*Übungstext*.
______

Susan Sziborra-Seidlitz (GRÜNE):

Sehr geehrter Herr Präsident! Sehr geehrte Damen und Herren! Der vorliegende Antrag beweist einmal mehr, was hier im Hohen Hause regelmäßig unter Beweis gestellt wird: das Grundgesetz der Bundesrepublik Deutschland interessiert Sie von der AfD - wie so vieles - nur so weit, wie es Ihnen in den Kram passt. Deshalb möchte ich jetzt einmal freundlich sein und Ihnen gern einen weiteren Absatz des Grundgesetzes erklären. In Artikel 7 Abs. 1 des Grundgesetzes steht Folgendes: „Das gesamte Schulwesen steht unter der Aufsicht des Staates.“

(Unruhe)

Für Sie in verständlichen Worten: Das bedeutet, dass Schule und Bildung grundgesetzlich verankert im Aufgabenbereich des Staates liegen. Natürlich ist das für all jene schwer einzusehen und zu akzeptieren, die die Bundesrepublik Deutschland, ihre Institutionen und ihre Verfasstheit ablehnen und aktiv bekämpfen. Das ist der Geist, der aus Ihrem Antrag spricht und gegen den das erwähnte Urteil des Bundesverfassungsgerichts wirken sollte.

Im Gegensatz zu den rechtsextremen Gruppen, deren Interessen Sie hier im Parlament vertreten, stehen Demokratinnen und Demokraten zum gesamten Grundgesetz. Deshalb gilt für uns: Schulen sind der Ankerpunkt des Bildungssystems - nicht nur der klassischen humanistischen Bildung, sondern auch des Lernens durch Gemeinschaft, der Bildung über Demokratie, unsere Gesellschaft und unsere gemeinsamen Werte. Wir können uns glücklich schätzen, dass wir in einem Land leben, in dem alle Kinder durch Schule Bildung genießen. Diese Möglichkeit gibt es leider nicht überall auf dieser Welt, und viele Ihrer Ausführungen hier zeigen, wie bitter nötig gerade die Bildung zu Gesellschaft und zu Demokratie auch hier noch ist.

______

*Bereitgestelltes Material*.
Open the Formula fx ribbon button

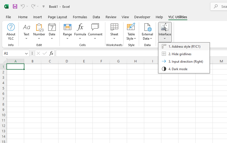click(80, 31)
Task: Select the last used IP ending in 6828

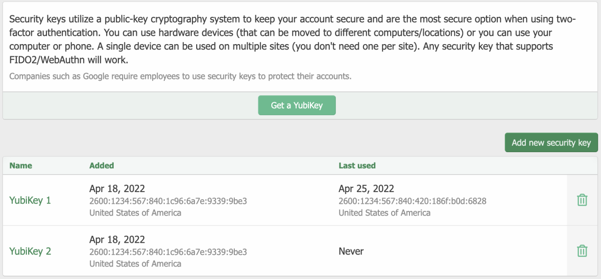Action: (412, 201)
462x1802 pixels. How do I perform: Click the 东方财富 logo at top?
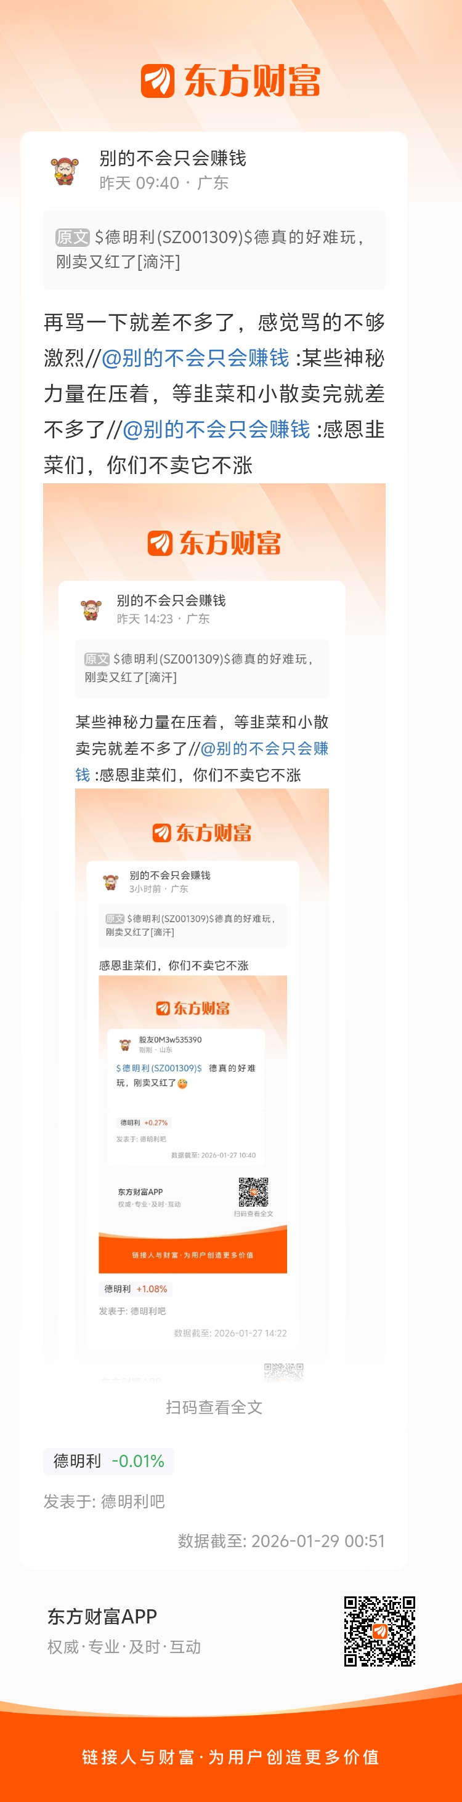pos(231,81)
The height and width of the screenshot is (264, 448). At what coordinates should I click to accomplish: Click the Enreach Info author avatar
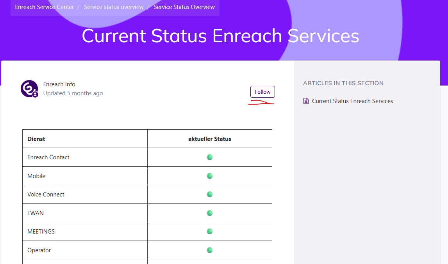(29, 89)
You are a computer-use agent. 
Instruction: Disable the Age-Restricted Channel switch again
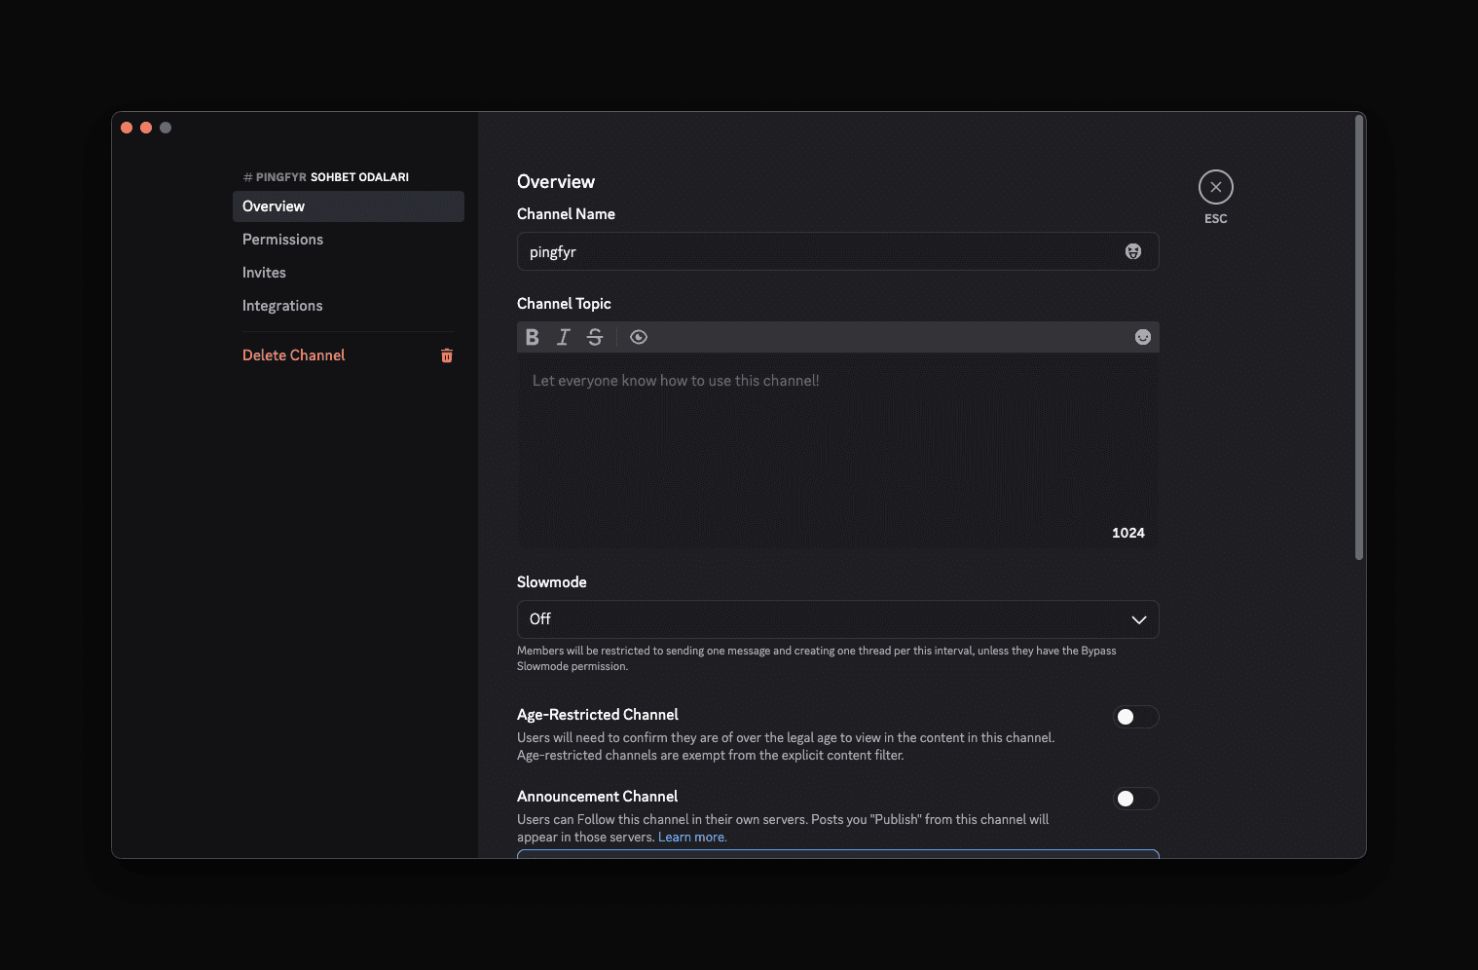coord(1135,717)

______

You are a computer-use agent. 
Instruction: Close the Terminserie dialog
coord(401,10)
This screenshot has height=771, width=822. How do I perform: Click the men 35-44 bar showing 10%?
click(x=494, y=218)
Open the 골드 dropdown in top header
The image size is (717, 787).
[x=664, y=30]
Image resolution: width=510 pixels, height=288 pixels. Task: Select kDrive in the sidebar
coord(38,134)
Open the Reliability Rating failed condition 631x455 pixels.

______

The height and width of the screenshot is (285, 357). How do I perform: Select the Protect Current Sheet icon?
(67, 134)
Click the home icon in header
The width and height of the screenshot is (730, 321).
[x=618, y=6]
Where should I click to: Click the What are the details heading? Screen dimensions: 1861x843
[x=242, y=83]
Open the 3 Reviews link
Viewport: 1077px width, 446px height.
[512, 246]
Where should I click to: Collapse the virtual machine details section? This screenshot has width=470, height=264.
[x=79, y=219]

______

*Zu bearbeitende Aufgaben*.
A: Nennen Sie alles, was laut der Rede zur Schulaufsicht im Grundgesetz von denen abgelehnt und aktiv bekämpft wird, denen die Einsicht schwerfällt.
B: Welchen Artikel und Absatz des Grundgesetzes zitiert die Rednerin in der Rede zur Schulaufsicht?
C: Führen Sie die Rede zur Schulaufsicht im Grundgesetz im Ton der Rednerin weiter, beginnend nach dem letzten Satz.

*Lösungen*.
A: die Bundesrepublik Deutschland, ihre Institutionen, ihre Verfasstheit

B: Artikel 7 Absatz 1

C:
So wichtig normaler Schulunterricht für unsere Kinder und Jugendlichen ist, so wichtig ist in der Pandemie auch, dass die Schulen pandemiefest sind. Dazu gehört für uns natürlich die Aussetzung der Präsenzpflicht; aber das haben wir im letzten Antrag ausführlich diskutiert. Weder ist die Pandemie - und damit die Gefahr der Ansteckung mit dem Coronavirus - vorbei, noch haben Kinder in hoher Zahl einen ausreichenden Impfschutz, verfügen alle oder viele Klassenräume über Luftfilter oder ist es draußen so warm, dass Unterricht in regelmäßigem Durchzug als vernünftig erscheinen könnte.

Wir alle - ganz sicher die Eltern unter uns - wünschen uns regelmäßigen Unterricht in sicheren und geöffneten Schulen. Aber das Ignorieren der Pandemie und eine absichtliche oder hingenommene Durchseuchung der Schülerinnen sind fahrlässig und bringen uns einem normalen Schulalltag keinen Schritt näher.

Die Schulpflicht ist ein wichtiger Bestandteil unseres Gemeinwesens, aber sie bedeutet eben nicht zwingend Präsenzpflicht. Nutzen wir die Innovationskraft, die sich durch die Pandemie an vielen Stellen - auch an den Schulen - erwiesen hat, für einen modernen und pandemiefesten Unterricht auch zu Hause und mit der Unterstützung der Eltern, aber selbstverständlich immer im regelmäßigen Kontakt mit der Schule, und ringen wir gemeinsam auch nach der Pandemie immer wieder darum, dass unsere Schulen als moderne Orte gemeinschaftlichen Lernens immer besser werden: an verschiedenen Orten und in verschiedenen Settings, im Schulgebäude, digital - aber eben immer als unsere Schulen. - Vielen Dank.